| No. | Title | Result | Log | Script | Packet | Dump (bin) |
Dump (txt) |
|---|---|---|---|---|---|---|---|
| 53 | Invalid Padding | WARN | X | X | X | Link0 | Link0 |
This test verifies that NUT ignores the ESP packet of invalid padding.
The test results WARN because NUT accepts the ESP packet of invalid padding, the ESP packet is encrypted with DES-CBC and padding bytes are all zero. The padding bytes for DES-CBC MUST be increasing sequence numbers, and it SHOULD be inspected by NUT.
RFC 2406
2.4 Padding (for Encryption)
If Padding bytes are needed but the encryption algorithm does not
specify the padding contents, then the following default processing
MUST be used. The Padding bytes are initialized with a series of
(unsigned, 1-byte) integer values. The first padding byte appended
to the plaintext is numbered 1, with subsequent padding bytes making
up a monotonically increasing sequence: 1, 2, 3, ... When this
padding scheme is employed, the receiver SHOULD inspect the Padding
field. (This scheme was selected because of its relative simplicity,
ease of implementation in hardware, and because it offers limited
protection against certain forms of "cut and paste" attacks in the
absence of other integrity measures, if the receiver checks the
padding values upon decryption.)
3.4.5 Packet Decryption
1. decrypts the ESP Payload Data, Padding, Pad Length, and Next
Header using the key, encryption algorithm, algorithm mode,
and cryptographic synchronization data (if any), indicated by
the SA.
- If explicit cryptographic synchronization data, e.g.,
an IV, is indicated, it is taken from the Payload
field and input to the decryption algorithm as per the
algorithm specification.
- If implicit cryptographic synchronization data, e.g.,
an IV, is indicated, a local version of the IV is
constructed and input to the decryption algorithm as
per the algorithm specification.
2. processes any padding as specified in the encryption
algorithm specification. If the default padding scheme (see
Section 2.4) has been employed, the receiver SHOULD inspect
the Padding field before removing the padding prior to
passing the decrypted data to the next layer.

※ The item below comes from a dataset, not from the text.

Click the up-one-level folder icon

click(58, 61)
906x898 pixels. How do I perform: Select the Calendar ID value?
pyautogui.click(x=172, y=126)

3. reconstructs the original IP datagram from:
- for transport mode -- original IP header plus the
original upper layer protocol information in the ESP
Payload field
- for tunnel mode -- tunnel IP header + the entire IP
datagram in the ESP Payload field.
RFC 2451
2.4 Block Size and Padding
All of the algorithms described in this document use a block size of
eight octets (64 bits).
Padding is used to align the payload type and pad length octets as
specified in [Kent98]. Padding must be sufficient to align the data
to be encrypted to an eight octet (64 bit) boundary.
5. References
[Kent98] Kent, S. and R. Atkinson, "IP Encapsulating Security
Payload (ESP)", RFC 2406, November 1998.